Vita Coco Company Inc. is a consumer beverages company best known for pioneering packaged coconut water and operating the Vita Coco flagship brand, which holds the U.S. category leadership (≈40% share) and dominant U.K. share (≈82%). The portfolio is heavily concentrated in coconut-based products (≈96% of sales), with some diversification into protein-infused recovery drinks (PWR LIFT) and product innovation (Vita Coco Treats).

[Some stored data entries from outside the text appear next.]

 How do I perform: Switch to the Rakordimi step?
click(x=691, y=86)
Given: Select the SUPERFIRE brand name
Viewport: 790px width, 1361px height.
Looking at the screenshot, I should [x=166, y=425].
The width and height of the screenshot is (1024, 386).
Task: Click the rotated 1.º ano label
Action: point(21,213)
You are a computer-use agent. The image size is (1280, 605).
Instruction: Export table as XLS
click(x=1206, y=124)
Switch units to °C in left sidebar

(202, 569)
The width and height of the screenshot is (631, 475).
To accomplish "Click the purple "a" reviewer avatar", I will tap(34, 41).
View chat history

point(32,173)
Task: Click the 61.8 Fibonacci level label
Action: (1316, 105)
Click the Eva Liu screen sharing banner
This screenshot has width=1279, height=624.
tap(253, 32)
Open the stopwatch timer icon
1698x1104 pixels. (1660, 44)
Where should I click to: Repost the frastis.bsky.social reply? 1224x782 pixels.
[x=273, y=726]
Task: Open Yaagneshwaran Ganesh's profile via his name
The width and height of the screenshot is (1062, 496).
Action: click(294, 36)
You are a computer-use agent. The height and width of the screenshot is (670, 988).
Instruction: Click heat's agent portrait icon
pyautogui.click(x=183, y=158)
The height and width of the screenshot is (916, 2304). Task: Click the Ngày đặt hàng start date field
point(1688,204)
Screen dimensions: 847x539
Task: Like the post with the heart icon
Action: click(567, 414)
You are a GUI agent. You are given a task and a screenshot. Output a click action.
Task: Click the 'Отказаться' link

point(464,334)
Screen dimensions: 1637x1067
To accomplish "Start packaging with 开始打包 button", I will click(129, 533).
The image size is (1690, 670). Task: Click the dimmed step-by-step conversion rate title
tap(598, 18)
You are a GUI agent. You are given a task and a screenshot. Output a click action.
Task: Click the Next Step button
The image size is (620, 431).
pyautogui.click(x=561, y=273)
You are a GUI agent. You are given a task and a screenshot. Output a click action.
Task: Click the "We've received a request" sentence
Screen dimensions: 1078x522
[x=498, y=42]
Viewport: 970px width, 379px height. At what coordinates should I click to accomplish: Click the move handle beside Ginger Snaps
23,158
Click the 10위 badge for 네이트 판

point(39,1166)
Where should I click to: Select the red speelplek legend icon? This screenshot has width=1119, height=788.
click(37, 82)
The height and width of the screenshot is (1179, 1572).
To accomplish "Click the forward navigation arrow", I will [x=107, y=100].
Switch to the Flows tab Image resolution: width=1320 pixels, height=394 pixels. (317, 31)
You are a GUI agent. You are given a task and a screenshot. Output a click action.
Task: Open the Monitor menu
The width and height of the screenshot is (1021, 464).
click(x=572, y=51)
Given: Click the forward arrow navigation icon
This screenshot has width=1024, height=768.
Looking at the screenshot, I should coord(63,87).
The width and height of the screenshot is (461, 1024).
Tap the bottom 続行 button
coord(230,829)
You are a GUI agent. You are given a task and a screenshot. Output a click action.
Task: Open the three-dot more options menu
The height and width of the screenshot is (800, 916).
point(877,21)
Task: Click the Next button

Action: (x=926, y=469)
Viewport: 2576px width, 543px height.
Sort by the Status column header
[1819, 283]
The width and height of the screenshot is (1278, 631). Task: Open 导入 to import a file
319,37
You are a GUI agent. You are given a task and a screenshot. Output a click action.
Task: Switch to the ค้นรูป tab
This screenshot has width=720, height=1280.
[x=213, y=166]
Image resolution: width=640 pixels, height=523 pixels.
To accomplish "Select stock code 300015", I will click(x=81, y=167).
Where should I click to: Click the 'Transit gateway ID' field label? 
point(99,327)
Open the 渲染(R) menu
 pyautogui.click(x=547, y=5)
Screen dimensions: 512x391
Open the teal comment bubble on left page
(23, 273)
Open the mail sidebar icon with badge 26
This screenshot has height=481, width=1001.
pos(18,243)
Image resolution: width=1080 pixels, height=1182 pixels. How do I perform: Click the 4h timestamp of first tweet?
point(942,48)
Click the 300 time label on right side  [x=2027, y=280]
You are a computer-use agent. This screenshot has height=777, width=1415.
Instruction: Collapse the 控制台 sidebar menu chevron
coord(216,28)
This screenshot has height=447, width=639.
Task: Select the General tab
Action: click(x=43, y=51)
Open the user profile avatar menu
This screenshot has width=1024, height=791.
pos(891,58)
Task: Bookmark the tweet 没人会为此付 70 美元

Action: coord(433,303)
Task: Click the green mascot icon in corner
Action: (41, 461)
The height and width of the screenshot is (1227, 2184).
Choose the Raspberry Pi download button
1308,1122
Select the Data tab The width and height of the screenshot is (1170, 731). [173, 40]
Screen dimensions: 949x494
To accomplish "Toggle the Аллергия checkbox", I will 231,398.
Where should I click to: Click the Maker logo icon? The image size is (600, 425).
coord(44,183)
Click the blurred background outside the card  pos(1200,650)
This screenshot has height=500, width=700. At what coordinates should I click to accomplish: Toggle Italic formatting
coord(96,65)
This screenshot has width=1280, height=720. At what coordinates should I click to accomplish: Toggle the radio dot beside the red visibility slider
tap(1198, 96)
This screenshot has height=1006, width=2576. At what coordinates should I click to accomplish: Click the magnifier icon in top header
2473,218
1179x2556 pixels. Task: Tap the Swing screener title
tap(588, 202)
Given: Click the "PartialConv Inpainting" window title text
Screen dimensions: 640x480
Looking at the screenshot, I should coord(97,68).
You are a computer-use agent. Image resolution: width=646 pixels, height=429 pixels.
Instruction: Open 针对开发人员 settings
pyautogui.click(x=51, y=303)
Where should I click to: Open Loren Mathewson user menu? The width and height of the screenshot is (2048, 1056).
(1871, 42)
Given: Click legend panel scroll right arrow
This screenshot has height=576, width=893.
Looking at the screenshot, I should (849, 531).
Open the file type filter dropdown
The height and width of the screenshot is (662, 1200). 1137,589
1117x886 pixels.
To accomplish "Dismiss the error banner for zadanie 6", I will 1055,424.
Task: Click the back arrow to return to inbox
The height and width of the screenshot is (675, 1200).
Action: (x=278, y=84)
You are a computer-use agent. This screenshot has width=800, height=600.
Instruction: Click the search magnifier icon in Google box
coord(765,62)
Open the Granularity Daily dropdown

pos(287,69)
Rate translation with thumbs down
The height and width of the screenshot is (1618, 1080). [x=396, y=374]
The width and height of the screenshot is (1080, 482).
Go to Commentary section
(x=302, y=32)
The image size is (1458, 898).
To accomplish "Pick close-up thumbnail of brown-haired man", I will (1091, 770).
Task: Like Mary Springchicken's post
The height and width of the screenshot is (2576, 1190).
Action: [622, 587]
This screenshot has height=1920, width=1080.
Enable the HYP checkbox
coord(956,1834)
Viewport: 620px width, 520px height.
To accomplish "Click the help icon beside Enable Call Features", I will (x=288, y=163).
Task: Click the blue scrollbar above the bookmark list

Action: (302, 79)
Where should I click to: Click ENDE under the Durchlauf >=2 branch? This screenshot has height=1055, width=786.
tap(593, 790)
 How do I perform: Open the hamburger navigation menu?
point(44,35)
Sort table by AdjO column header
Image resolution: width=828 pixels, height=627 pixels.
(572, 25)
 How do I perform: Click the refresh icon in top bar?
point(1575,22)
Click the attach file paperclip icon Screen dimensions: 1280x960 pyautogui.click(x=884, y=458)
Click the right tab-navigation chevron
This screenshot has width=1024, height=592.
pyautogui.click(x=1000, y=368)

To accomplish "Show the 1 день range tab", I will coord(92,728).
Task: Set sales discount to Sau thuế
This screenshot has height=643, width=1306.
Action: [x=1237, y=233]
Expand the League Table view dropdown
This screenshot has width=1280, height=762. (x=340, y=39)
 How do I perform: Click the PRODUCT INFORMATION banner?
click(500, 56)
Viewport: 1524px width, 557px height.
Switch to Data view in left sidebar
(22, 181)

The business runs an asset‑light, outsourced manufacturing model (17 third‑party factories, co‑packers, heavy reliance on Tetra Pak) and sells through club, grocery, convenience, e‑commerce and foodservice channels across 35+ countries. Seasonality (peak Q2–Q3), concentration in a single category, and exposure to tariffs, ocean freight and FX materially shape operational and financial performance.
Compensation for Vita Coco executives is likely oriented around a mix of base salary, annual cash incentives and equity-based long‑term awards (RSUs/PSUs) tied to brand and financial KPIs. Given management commentary, annual/short‑term metrics would plausibly emphasize net sales growth and branded CE volume, gross margin improvement (pricing gains vs. cost pressure from tariffs and freight), adjusted EBITDA and working‑capital/inventory management. Long‑term awards are likely structured to reward market share retention, international expansion and successful innovation rollouts (e.g., Vita Coco Treats), while the company’s Public Benefit Corp / Certified B Corp status may add ESG or sustainability targets into incentive design. The asset‑light model and limited leverage (no outstanding revolver borrowings at year‑end) reduce certain operational risk exposures but make retention of marketing and supplier‑management talent a compensation focus.
Insider trading patterns at Vita Coco will often cluster around seasonal demand cycles (Q2–Q3), earnings releases and material operational events (tariff rulings, major supplier failures, large inventory rebuilds or international rollouts). Watch for insider sales tied to equity vesting or option exercises following strong quarter(s) or improved adjusted EBITDA; conversely, insider buying may signal management confidence in an overseas market or product launch. Material nonpublic developments—tariff outcomes, ocean freight disruptions, FX hedge results or legal challenges—can create immediate trading restrictions and heightened regulatory sensitivity under Section 16 and Rule 10b5‑1 plan disclosures. For traders and researchers, monitor Form 4 filings around quarter-ends, grant/vesting disclosures in proxy/10‑K filings, and announcements affecting tariffs, supplier relationships or inventory trends for timely insider activity signals.